== Records to process ==

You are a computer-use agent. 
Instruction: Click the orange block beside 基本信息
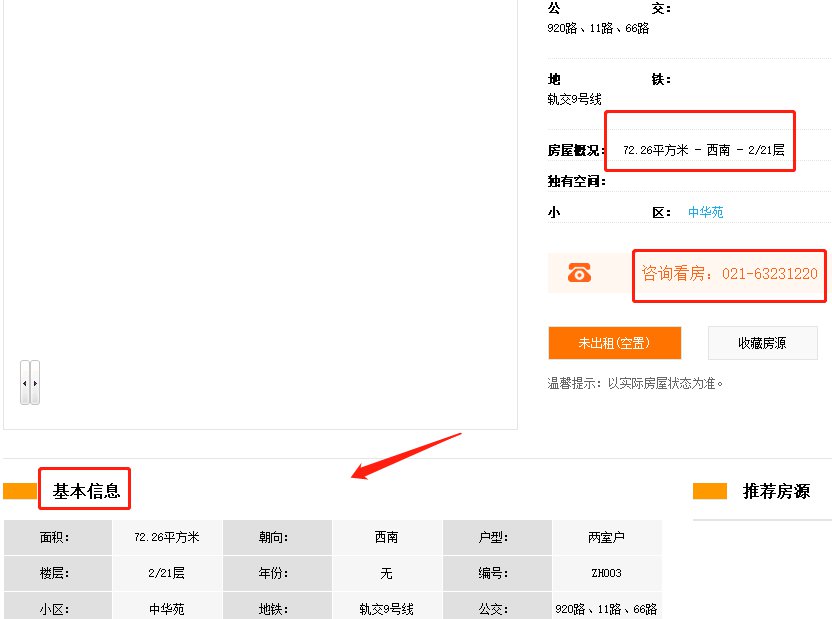[x=20, y=491]
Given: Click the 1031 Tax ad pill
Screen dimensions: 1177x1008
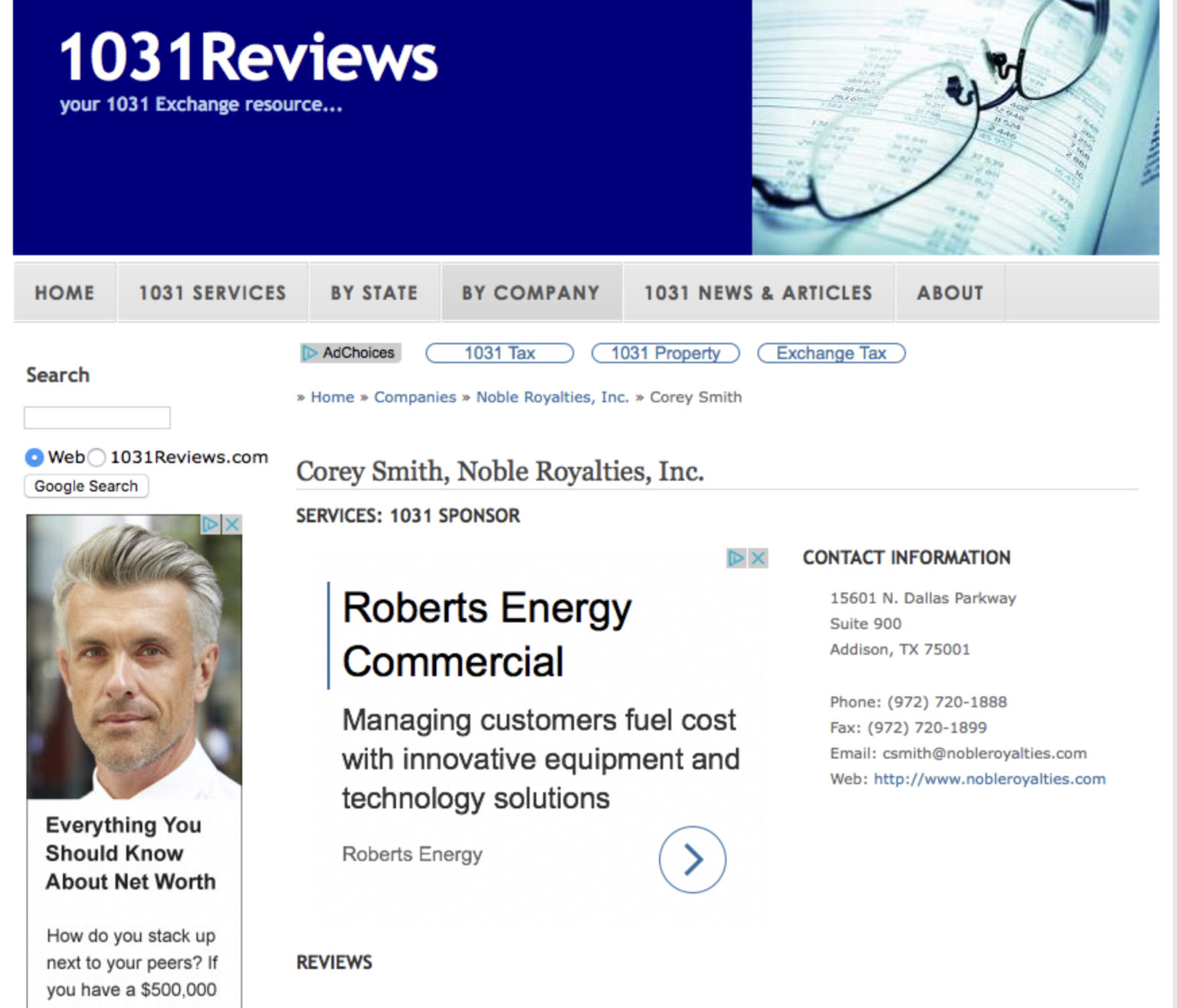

===

- Instructions for the task:
Repeat only the lines from the one holding "Instruction: Click the" through the last line of the data, inclusive. Keep the pictures out.

- Exercise result:
Instruction: Click the orange block beside 基本信息
[x=20, y=491]
Given: Click the 1031 Tax ad pill
Screen dimensions: 1177x1008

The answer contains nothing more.